Materialistic reductionism, asserting that all is explainable through the laws of physics, not only still has great holes in it. I would assert that our growing understanding of the complexity of life is making evolutionary theory not only implausible but less and less imaginable.  If you are a person with doubts about the Christian faith,  that is fine.  You are not saved by certainty.  But be sure to thoroughly investigate with a skeptical eye the claims of atheism.  It is not good enough that smart people promote it.  Smart people can be blind to many things.  There is plenty to be skeptical about in evolutionary theory.

In later blogs, I will look more closely at these areas and others, but for now here are several areas in which materialists either have no answer or will not admit how improbable their answer is.

  1. The Origin of Life  The magic mechanism that materialists imbue with great power is natural selection.  Natural selection can do nothing in non-living systems, however.  If the very lowest form of life was something very simple.  It might be imaginable that pure chance could have brought together the necessary chemicals to get life started.  We know now that even the simplest life is not simple at all.  How could that get started, regardless of how long chance had to work on it?  This is not simply a “God of the gaps” argument.  At some point you have to consider mathematical odds and consider that life couldn’t happen by itself.
  2. Macroevolutionary Development  Everyone knows that creatures can change over time.  It is also agreed that creatures share common features (homology).  What isn’t proven is that natural selection has the power to create all the millions of species from an initial species.  It is more reasonable to conclude that natural selection plays some role in modest changes within a species and that homology results from having a common creator.  The number of changes that would be necessary to create all the variety in life as we know it simply through chance mutations, even with natural selection preserving any helpful mutations once again is mathematically prohibitive even with billions of years to work.

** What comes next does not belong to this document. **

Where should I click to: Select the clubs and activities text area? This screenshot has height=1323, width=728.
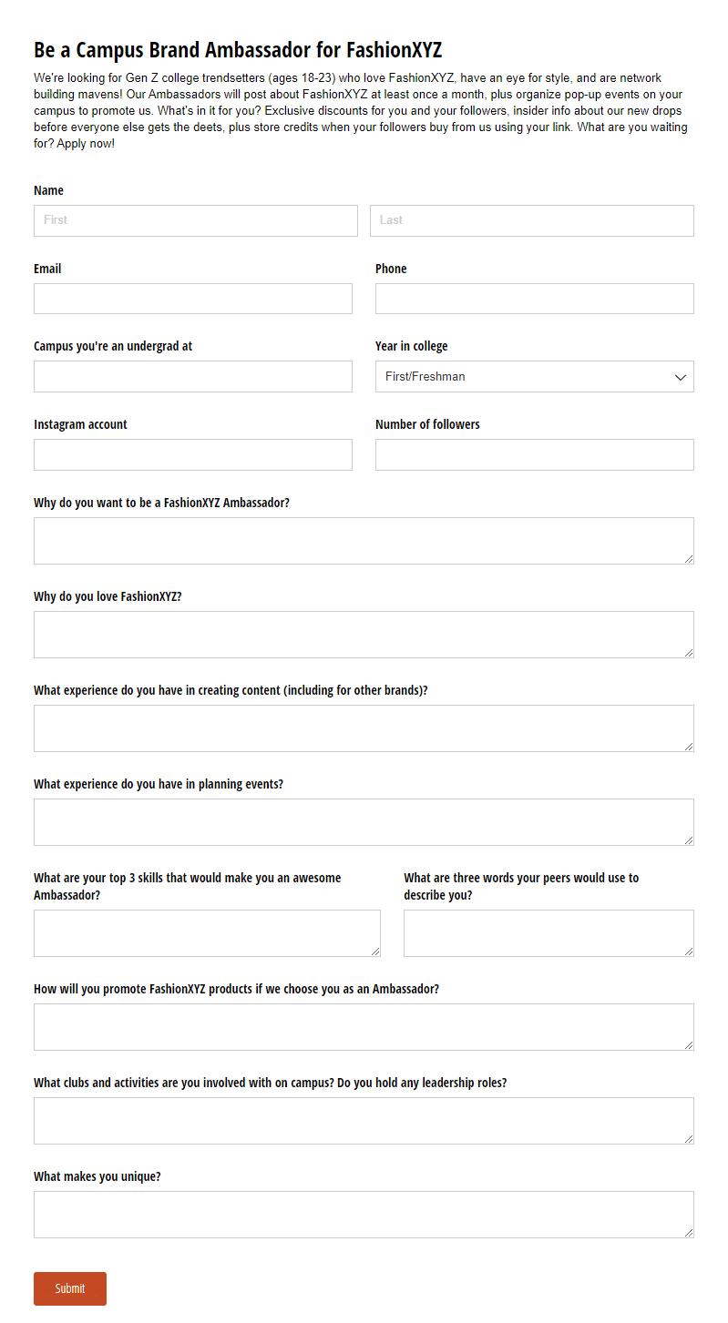coord(364,1121)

  3. The Conscious Mind  Naturalistic reductionism must conclude in the end two very unsatisfying and implausible things.  First, our sense of being conscious is really an illusion.  My thinking about why we are here is really just the result of interesting chemistry in my head.  Second, everything is deterministic.  The laws of physics really only can produce one reality.  If I am thinking about life, it is only because the chemical reactions are forcing such a sensation.  If I “willing” crash my car, I had no choice but to crash my car.  That is the logical conclusion of a theory out of touch with reality.